A l'époque, les manifestations avaient rassemblé jusqu'à 1 million (selon la police), voire 3 millions (selon les syndicats) de manifestants, plusieurs fois de suite. Cette année, au plus fort de la mobilisation (le 31 mars), les cortèges n'ont mobilisé qu'entre 390 000 et 1,2 million de manifestants, selon les sources. Depuis, les défilés attirent beaucoup moins de monde. Autre différence de taille : le front syndical était uni en 2006. Aujourd'hui, l'une des plus grosses centrales, la CFDT, ne participe pas au mouvement. Autant de raisons qui laissent penser que la loi Travail ne subira pas le même destin que le CPE.
De nouveaux reculs du gouvernement : peu probable
Certains éléments contenus dans le projet de loi tel qu'adopté via le 49.3 peuvent-ils encore être modifiés afin de désamorcer la grogne ? Techniquement, tout est possible tant que la procédure législative n'est pas terminée. Dans les faits, des modifications substantielles du texte sont peu probables, car le gouvernement a déjà lâché beaucoup de lest depuis la version initialement présentée.
Depuis la mi-février, le gouvernement a mis de l'eau dans son vin sur des points majeurs qui faisaient office d'épouvantails pour les syndicats et la gauche de la gauche : l'assouplissement des critères pour les licenciements économiques a été largement nuancé et le plafonnement des indemnités prud'homales a été abandonné. De plus, le gouvernement a tenu bon face au patronat en maintenant deux revendications défendues par les syndicats : la création d'un compte personnel d'activité permettant au salarié de cumuler des droits et d'en bénéficier tout au long de sa carrière, et l'obligation de mandatement syndical pour faire valider un accord dans une entreprise qui ne disposerait pas de représentants syndicaux.
Le gouvernement estime ainsi avoir atteint un point d'équilibre entre les revendications des syndicats et celles du patronat, qui menace à tout moment de claquer la porte des négociations sur l'assurance-chômage.
Des gages sur d'autres sujets : possible
Les manifestations contre la loi Travail se doublent d'appels à la grève reconductible dans plusieurs branches. Mais dans bien des cas, ces mouvements concernent aussi des revendications propres à chaque secteur. Par exemple, à la SNCF, la grève entend peser dans les négociations sur les règles de travail des cheminots. Afin que la situation sociale ne dégénère pas, le gouvernement a tout intérêt à satisfaire ces revendications catégorielles. Et ainsi à désamorcer la contestation sur la loi Travail.
Rien : probable
L'hypothèse la plus probable est que le gouvernement reste campé sur la version issue de l'utilisation du 49.3. "Je ne céderai pas", a d'ailleurs prévenu François Hollande mardi matin sur Europe 1. Il y a tout lieu de le croire : après le fiasco de la déchéance de nationalité, le chef de l'Etat ne peut pas se permettre une nouvelle déconfiture législative, sauf à admettre qu'il n'est plus en capacité de gouverner le pays.
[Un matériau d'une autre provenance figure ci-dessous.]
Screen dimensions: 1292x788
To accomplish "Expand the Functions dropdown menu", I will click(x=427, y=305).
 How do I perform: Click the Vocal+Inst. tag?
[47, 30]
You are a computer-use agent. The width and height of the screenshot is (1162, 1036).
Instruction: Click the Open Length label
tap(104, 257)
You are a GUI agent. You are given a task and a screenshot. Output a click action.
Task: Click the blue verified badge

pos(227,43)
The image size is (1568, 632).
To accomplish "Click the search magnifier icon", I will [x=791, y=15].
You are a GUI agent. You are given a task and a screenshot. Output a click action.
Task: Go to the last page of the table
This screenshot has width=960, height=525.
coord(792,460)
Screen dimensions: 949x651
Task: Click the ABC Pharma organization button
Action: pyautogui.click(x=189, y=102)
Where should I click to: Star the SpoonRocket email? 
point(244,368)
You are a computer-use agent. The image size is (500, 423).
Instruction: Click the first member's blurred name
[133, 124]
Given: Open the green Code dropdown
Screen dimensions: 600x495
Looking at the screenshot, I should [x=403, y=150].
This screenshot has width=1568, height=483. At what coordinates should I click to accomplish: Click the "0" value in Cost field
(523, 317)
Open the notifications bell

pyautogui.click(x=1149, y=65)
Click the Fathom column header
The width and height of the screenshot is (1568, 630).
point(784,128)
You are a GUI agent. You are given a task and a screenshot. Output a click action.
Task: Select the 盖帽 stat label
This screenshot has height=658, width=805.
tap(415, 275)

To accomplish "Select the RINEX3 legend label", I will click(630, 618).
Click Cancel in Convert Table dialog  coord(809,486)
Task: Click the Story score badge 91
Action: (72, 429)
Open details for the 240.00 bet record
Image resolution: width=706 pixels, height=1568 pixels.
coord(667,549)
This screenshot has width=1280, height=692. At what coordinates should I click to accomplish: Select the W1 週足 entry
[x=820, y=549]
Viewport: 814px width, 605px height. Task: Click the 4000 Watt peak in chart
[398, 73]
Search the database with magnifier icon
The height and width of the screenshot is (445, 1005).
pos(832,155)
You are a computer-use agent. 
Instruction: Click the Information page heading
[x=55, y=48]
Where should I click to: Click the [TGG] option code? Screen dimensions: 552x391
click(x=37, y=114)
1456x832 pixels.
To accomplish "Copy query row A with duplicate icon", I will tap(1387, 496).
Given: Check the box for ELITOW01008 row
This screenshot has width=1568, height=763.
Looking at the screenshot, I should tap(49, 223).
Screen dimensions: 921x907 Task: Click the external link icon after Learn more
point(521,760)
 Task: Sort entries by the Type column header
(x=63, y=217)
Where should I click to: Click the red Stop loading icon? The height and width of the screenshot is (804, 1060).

En outre, bien que la lenteur du processus parlementaire ait pour conséquence de repousser l'échéance finale à fin juillet, le déroulé des événements pourrait bien venir en aide à un gouvernement aux abois. Après son passage au Sénat, le texte devrait présenter un visage beaucoup plus libéral. L'exécutif aura alors beau jeu d'imposer à nouveau sa version, bien plus édulcorée. Une façon d'occuper – enfin – le rôle du gentil dans ce feuilleton social. Sans pour autant lâcher quoi que ce soit.